Available data ▸
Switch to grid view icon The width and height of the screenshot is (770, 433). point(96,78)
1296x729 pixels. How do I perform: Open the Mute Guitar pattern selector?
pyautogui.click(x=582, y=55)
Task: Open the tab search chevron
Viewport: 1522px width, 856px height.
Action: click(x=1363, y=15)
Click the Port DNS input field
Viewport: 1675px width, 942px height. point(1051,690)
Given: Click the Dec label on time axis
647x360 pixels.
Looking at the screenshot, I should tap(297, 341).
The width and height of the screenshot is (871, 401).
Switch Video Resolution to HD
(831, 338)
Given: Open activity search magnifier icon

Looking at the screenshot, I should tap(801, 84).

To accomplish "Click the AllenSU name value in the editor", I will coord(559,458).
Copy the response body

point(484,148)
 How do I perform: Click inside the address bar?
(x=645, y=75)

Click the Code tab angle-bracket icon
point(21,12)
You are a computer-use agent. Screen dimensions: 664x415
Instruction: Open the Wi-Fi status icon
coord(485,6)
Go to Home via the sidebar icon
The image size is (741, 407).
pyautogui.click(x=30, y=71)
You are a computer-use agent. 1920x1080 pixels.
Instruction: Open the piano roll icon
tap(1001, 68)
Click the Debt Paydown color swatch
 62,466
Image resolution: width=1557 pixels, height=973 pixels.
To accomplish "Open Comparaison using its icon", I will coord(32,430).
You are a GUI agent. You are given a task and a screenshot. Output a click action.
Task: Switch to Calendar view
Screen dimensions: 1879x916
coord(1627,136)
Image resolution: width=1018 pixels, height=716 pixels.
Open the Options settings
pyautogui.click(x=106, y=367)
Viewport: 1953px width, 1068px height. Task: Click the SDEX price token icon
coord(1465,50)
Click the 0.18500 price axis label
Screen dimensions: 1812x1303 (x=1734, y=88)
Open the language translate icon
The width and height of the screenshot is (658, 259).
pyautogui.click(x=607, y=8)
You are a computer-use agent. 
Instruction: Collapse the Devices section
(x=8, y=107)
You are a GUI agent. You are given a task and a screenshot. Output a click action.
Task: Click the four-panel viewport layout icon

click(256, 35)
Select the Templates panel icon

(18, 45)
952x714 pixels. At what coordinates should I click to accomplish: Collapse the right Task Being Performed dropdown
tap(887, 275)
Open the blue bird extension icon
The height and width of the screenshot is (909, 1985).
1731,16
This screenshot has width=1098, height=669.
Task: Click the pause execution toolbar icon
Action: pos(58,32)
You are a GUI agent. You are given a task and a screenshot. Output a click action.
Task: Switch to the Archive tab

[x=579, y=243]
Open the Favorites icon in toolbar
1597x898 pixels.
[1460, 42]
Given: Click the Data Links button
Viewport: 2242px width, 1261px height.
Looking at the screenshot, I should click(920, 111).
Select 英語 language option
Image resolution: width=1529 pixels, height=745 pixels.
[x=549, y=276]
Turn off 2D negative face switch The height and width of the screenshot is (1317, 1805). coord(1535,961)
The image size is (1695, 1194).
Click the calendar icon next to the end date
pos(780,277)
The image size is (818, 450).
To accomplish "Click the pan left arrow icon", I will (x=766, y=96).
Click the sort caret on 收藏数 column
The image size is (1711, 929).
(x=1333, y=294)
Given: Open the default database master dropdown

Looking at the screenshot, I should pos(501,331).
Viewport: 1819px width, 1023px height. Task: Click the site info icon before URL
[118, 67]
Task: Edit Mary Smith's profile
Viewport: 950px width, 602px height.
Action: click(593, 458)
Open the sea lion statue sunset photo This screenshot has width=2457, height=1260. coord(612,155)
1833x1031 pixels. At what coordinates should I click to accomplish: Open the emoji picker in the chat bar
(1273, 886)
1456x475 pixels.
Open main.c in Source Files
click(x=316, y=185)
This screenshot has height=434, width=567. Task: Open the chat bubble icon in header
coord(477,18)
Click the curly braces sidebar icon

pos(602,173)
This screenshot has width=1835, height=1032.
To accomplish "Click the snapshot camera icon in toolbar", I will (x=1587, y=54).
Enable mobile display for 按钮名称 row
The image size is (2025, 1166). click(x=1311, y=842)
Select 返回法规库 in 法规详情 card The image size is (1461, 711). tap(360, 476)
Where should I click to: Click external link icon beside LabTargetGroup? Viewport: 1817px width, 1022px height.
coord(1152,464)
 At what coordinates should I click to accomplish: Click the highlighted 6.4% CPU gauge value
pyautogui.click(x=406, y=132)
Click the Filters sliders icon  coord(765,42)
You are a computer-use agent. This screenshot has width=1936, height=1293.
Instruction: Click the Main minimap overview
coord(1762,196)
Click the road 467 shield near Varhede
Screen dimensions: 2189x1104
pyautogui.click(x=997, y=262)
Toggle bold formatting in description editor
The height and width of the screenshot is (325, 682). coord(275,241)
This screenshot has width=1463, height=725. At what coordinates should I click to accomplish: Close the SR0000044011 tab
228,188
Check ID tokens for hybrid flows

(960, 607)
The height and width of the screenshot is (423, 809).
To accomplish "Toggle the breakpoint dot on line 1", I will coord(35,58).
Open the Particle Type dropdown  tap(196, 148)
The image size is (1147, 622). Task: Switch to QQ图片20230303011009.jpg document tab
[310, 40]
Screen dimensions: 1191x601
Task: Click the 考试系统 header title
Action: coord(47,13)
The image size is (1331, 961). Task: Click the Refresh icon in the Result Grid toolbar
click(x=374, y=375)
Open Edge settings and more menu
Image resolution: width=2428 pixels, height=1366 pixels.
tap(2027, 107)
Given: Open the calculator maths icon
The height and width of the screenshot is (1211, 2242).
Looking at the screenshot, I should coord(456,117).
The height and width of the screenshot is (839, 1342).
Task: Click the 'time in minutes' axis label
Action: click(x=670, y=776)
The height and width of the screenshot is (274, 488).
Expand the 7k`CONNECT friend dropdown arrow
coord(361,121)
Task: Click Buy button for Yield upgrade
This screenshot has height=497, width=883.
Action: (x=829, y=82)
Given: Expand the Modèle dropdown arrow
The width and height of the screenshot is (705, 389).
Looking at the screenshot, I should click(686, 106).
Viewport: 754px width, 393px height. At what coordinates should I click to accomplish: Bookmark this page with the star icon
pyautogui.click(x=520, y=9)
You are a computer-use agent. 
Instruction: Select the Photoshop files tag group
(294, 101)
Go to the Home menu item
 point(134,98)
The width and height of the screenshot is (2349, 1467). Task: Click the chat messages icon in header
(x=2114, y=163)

Directions for this task ▸ Output every record above, exactly as written.

Exercise response ▸
Switch to grid view icon The width and height of the screenshot is (770, 433). point(96,78)
1296x729 pixels. How do I perform: Open the Mute Guitar pattern selector?
pyautogui.click(x=582, y=55)
Task: Open the tab search chevron
Viewport: 1522px width, 856px height.
Action: click(x=1363, y=15)
Click the Port DNS input field
Viewport: 1675px width, 942px height. point(1051,690)
Given: Click the Dec label on time axis
647x360 pixels.
Looking at the screenshot, I should tap(297, 341).
The width and height of the screenshot is (871, 401).
Switch Video Resolution to HD
(831, 338)
Given: Open activity search magnifier icon

Looking at the screenshot, I should tap(801, 84).

To accomplish "Click the AllenSU name value in the editor", I will coord(559,458).
Copy the response body

point(484,148)
 How do I perform: Click inside the address bar?
(x=645, y=75)

Click the Code tab angle-bracket icon
point(21,12)
You are a computer-use agent. Screen dimensions: 664x415
Instruction: Open the Wi-Fi status icon
coord(485,6)
Go to Home via the sidebar icon
The image size is (741, 407).
pyautogui.click(x=30, y=71)
You are a computer-use agent. 1920x1080 pixels.
Instruction: Open the piano roll icon
tap(1001, 68)
Click the Debt Paydown color swatch
 62,466
Image resolution: width=1557 pixels, height=973 pixels.
To accomplish "Open Comparaison using its icon", I will coord(32,430).
You are a GUI agent. You are given a task and a screenshot. Output a click action.
Task: Switch to Calendar view
Screen dimensions: 1879x916
coord(1627,136)
Image resolution: width=1018 pixels, height=716 pixels.
Open the Options settings
pyautogui.click(x=106, y=367)
Viewport: 1953px width, 1068px height. Task: Click the SDEX price token icon
coord(1465,50)
Click the 0.18500 price axis label
Screen dimensions: 1812x1303 (x=1734, y=88)
Open the language translate icon
The width and height of the screenshot is (658, 259).
pyautogui.click(x=607, y=8)
You are a computer-use agent. 
Instruction: Collapse the Devices section
(x=8, y=107)
You are a GUI agent. You are given a task and a screenshot. Output a click action.
Task: Click the four-panel viewport layout icon

click(256, 35)
Select the Templates panel icon

(18, 45)
952x714 pixels. At what coordinates should I click to accomplish: Collapse the right Task Being Performed dropdown
tap(887, 275)
Open the blue bird extension icon
The height and width of the screenshot is (909, 1985).
1731,16
This screenshot has width=1098, height=669.
Task: Click the pause execution toolbar icon
Action: pos(58,32)
You are a GUI agent. You are given a task and a screenshot. Output a click action.
Task: Switch to the Archive tab

[x=579, y=243]
Open the Favorites icon in toolbar
1597x898 pixels.
[1460, 42]
Given: Click the Data Links button
Viewport: 2242px width, 1261px height.
Looking at the screenshot, I should click(920, 111).
Select 英語 language option
Image resolution: width=1529 pixels, height=745 pixels.
[x=549, y=276]
Turn off 2D negative face switch The height and width of the screenshot is (1317, 1805). coord(1535,961)
The image size is (1695, 1194).
Click the calendar icon next to the end date
pos(780,277)
The image size is (818, 450).
To accomplish "Click the pan left arrow icon", I will (x=766, y=96).
Click the sort caret on 收藏数 column
The image size is (1711, 929).
(x=1333, y=294)
Given: Open the default database master dropdown

Looking at the screenshot, I should pos(501,331).
Viewport: 1819px width, 1023px height. Task: Click the site info icon before URL
[118, 67]
Task: Edit Mary Smith's profile
Viewport: 950px width, 602px height.
Action: click(593, 458)
Open the sea lion statue sunset photo This screenshot has width=2457, height=1260. coord(612,155)
1833x1031 pixels. At what coordinates should I click to accomplish: Open the emoji picker in the chat bar
(1273, 886)
1456x475 pixels.
Open main.c in Source Files
click(x=316, y=185)
This screenshot has height=434, width=567. Task: Open the chat bubble icon in header
coord(477,18)
Click the curly braces sidebar icon

pos(602,173)
This screenshot has width=1835, height=1032.
To accomplish "Click the snapshot camera icon in toolbar", I will (x=1587, y=54).
Enable mobile display for 按钮名称 row
The image size is (2025, 1166). click(x=1311, y=842)
Select 返回法规库 in 法规详情 card The image size is (1461, 711). tap(360, 476)
Where should I click to: Click external link icon beside LabTargetGroup? Viewport: 1817px width, 1022px height.
coord(1152,464)
 At what coordinates should I click to accomplish: Click the highlighted 6.4% CPU gauge value
pyautogui.click(x=406, y=132)
Click the Filters sliders icon  coord(765,42)
You are a computer-use agent. This screenshot has width=1936, height=1293.
Instruction: Click the Main minimap overview
coord(1762,196)
Click the road 467 shield near Varhede
Screen dimensions: 2189x1104
pyautogui.click(x=997, y=262)
Toggle bold formatting in description editor
The height and width of the screenshot is (325, 682). coord(275,241)
This screenshot has width=1463, height=725. At what coordinates should I click to accomplish: Close the SR0000044011 tab
228,188
Check ID tokens for hybrid flows

(960, 607)
The height and width of the screenshot is (423, 809).
To accomplish "Toggle the breakpoint dot on line 1", I will coord(35,58).
Open the Particle Type dropdown  tap(196, 148)
The image size is (1147, 622). Task: Switch to QQ图片20230303011009.jpg document tab
[310, 40]
Screen dimensions: 1191x601
Task: Click the 考试系统 header title
Action: coord(47,13)
The image size is (1331, 961). Task: Click the Refresh icon in the Result Grid toolbar
click(x=374, y=375)
Open Edge settings and more menu
Image resolution: width=2428 pixels, height=1366 pixels.
tap(2027, 107)
Given: Open the calculator maths icon
The height and width of the screenshot is (1211, 2242).
Looking at the screenshot, I should coord(456,117).
The height and width of the screenshot is (839, 1342).
Task: Click the 'time in minutes' axis label
Action: click(x=670, y=776)
The height and width of the screenshot is (274, 488).
Expand the 7k`CONNECT friend dropdown arrow
coord(361,121)
Task: Click Buy button for Yield upgrade
This screenshot has height=497, width=883.
Action: (x=829, y=82)
Given: Expand the Modèle dropdown arrow
The width and height of the screenshot is (705, 389).
Looking at the screenshot, I should click(686, 106).
Viewport: 754px width, 393px height. At what coordinates should I click to accomplish: Bookmark this page with the star icon
pyautogui.click(x=520, y=9)
You are a computer-use agent. 
Instruction: Select the Photoshop files tag group
(294, 101)
Go to the Home menu item
 point(134,98)
The width and height of the screenshot is (2349, 1467). Task: Click the chat messages icon in header
(x=2114, y=163)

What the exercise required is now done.